**Directions**
Retype every line from the top of the entries down to the one with "Click the 'Just Faces' text label", both included, and skip the pictures.
☆ ☆ ☆ ☆ ☆ ☆ ☆
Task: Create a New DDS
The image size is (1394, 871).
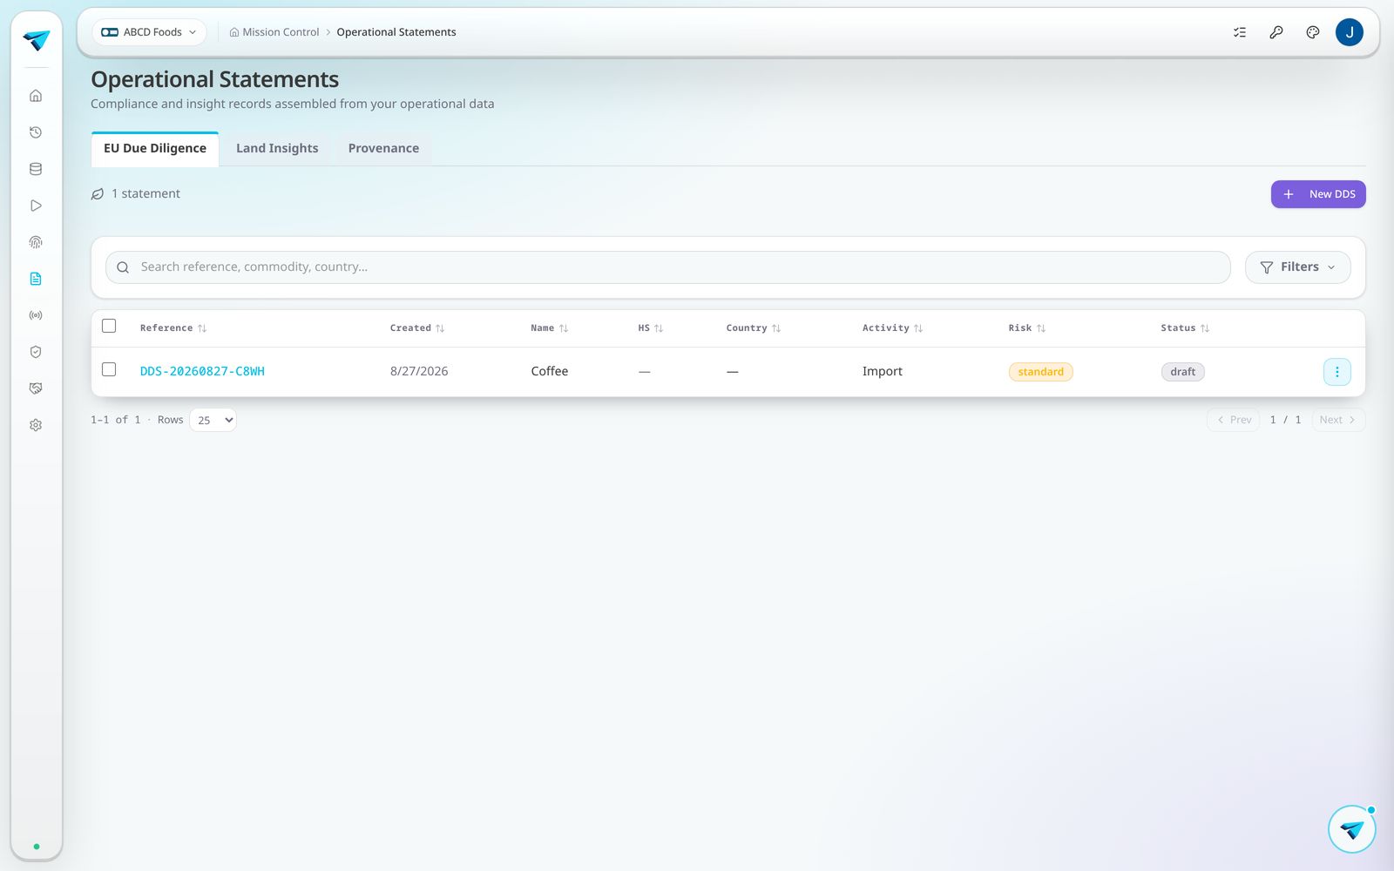Action: coord(1318,194)
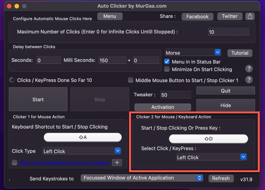Viewport: 265px width, 190px height.
Task: Click help icon beside Middle Mouse Button option
Action: coord(249,80)
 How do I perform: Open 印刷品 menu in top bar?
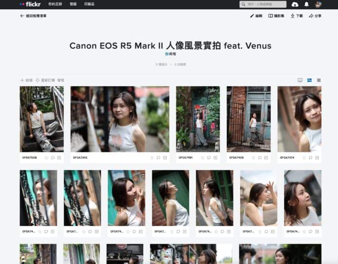(89, 4)
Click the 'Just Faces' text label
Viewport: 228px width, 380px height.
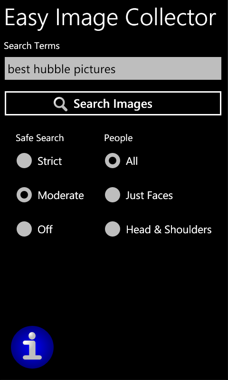(149, 195)
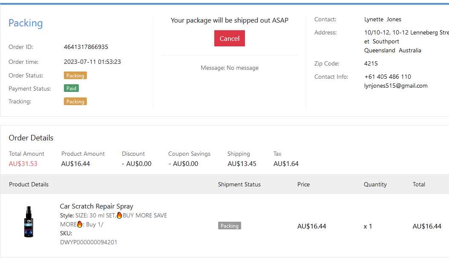449x260 pixels.
Task: Select the order ID number 4641317866935
Action: (86, 47)
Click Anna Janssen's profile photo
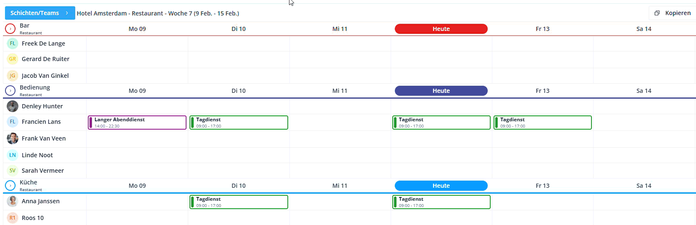 13,201
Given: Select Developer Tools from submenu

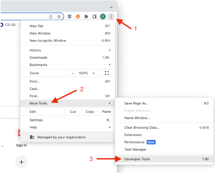Looking at the screenshot, I should click(137, 159).
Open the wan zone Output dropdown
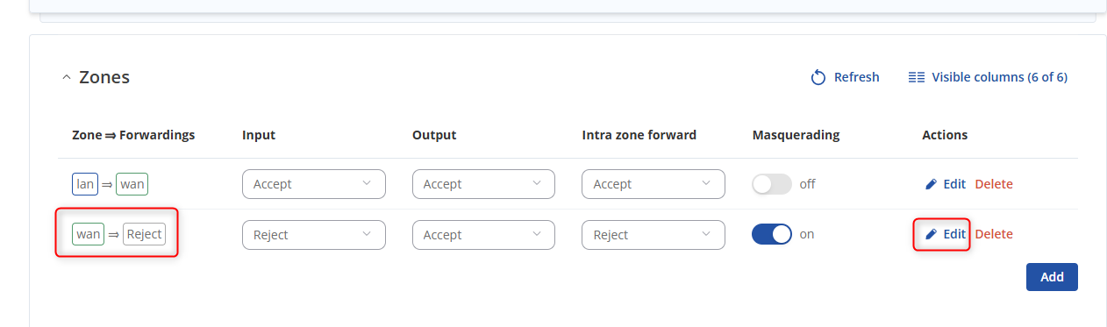 [483, 235]
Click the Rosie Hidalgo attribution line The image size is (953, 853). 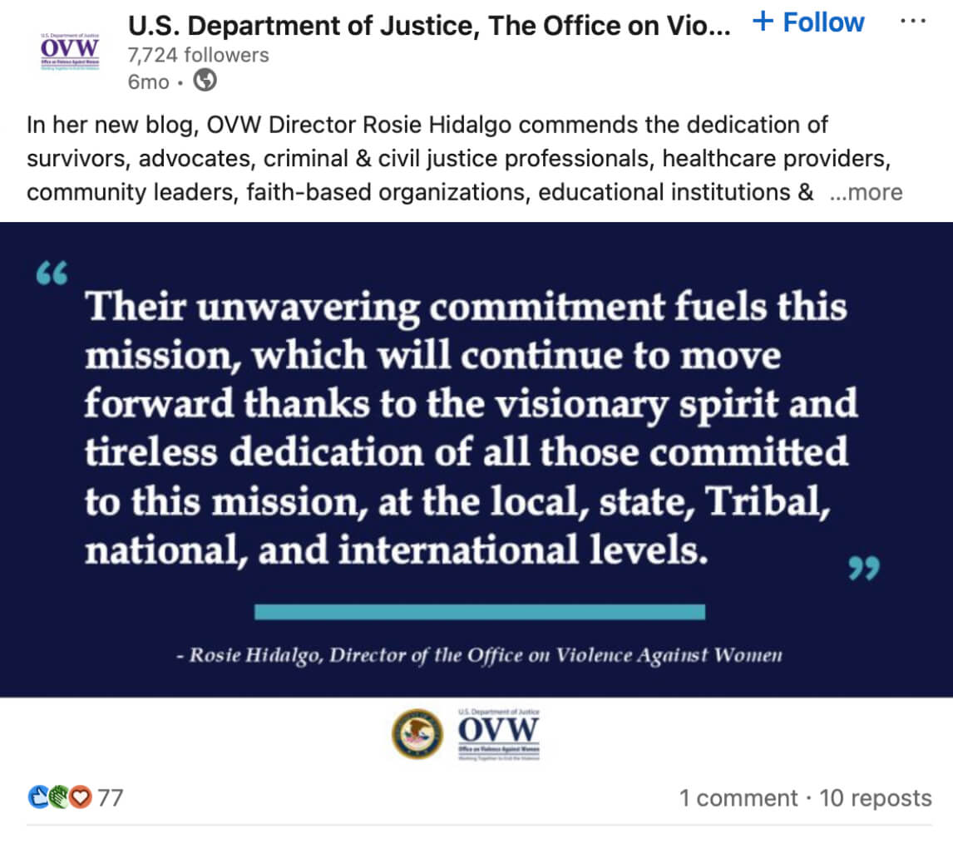point(479,656)
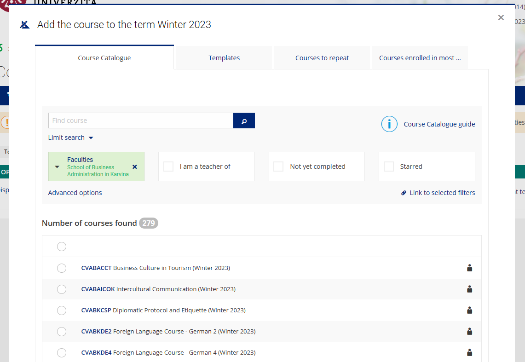Image resolution: width=525 pixels, height=362 pixels.
Task: Open Advanced options
Action: point(75,193)
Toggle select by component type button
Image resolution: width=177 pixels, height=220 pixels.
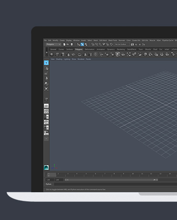coord(86,44)
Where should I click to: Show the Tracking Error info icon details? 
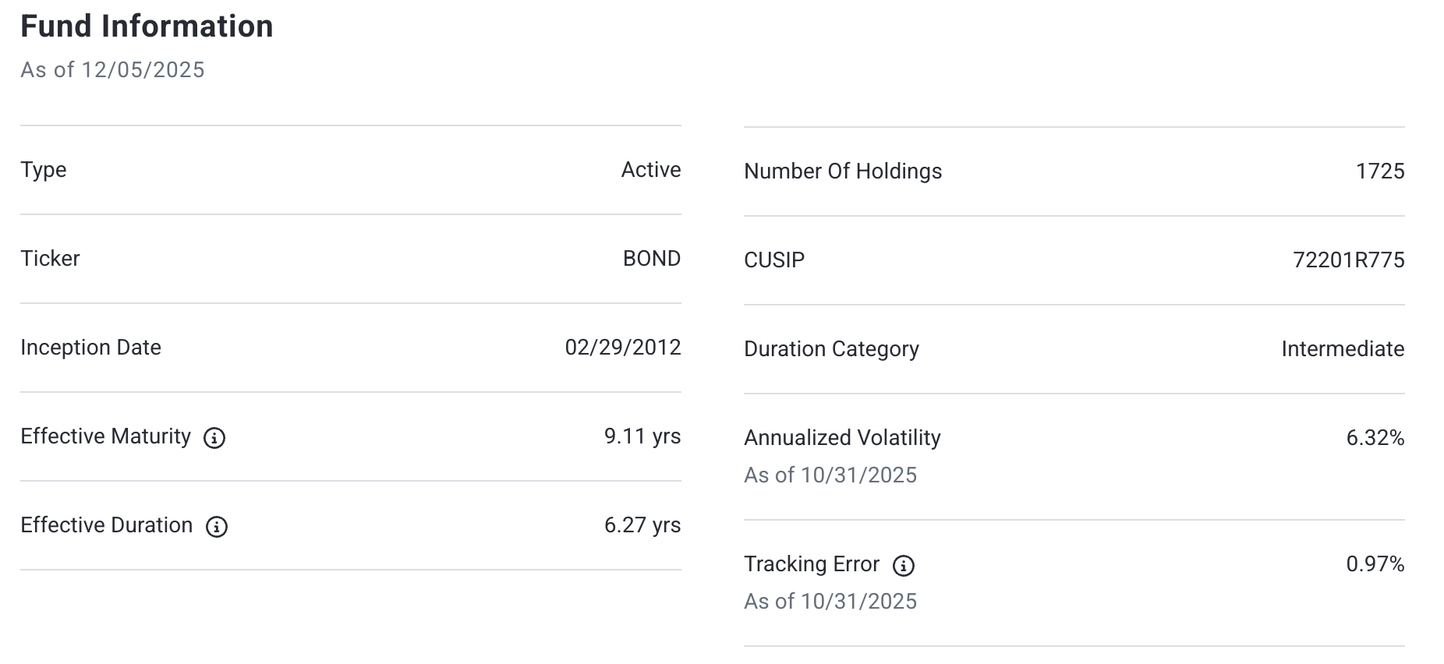pos(904,566)
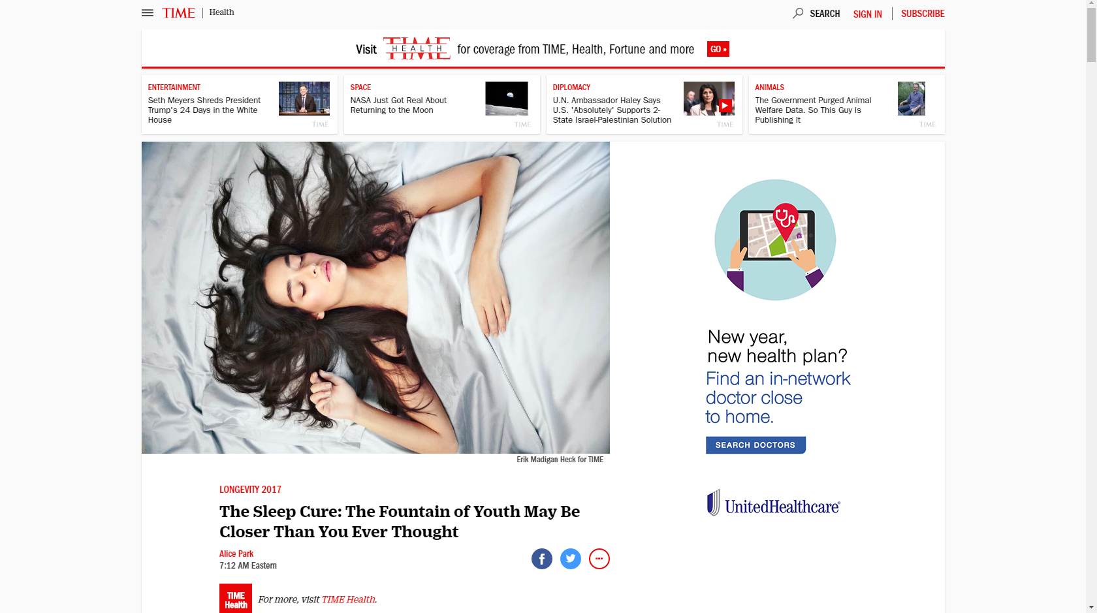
☆ ☆ ☆ ☆ ☆ ☆ ☆
**Completed exercise**
Task: Create a New DDS
The image size is (1394, 871).
Action: coord(1318,194)
Viewport: 265px width, 190px height.
Task: Click help icon beside Middle Mouse Button option
Action: coord(249,80)
 How do I perform: Open 印刷品 menu in top bar?
(89, 4)
Click the 'Just Faces' text label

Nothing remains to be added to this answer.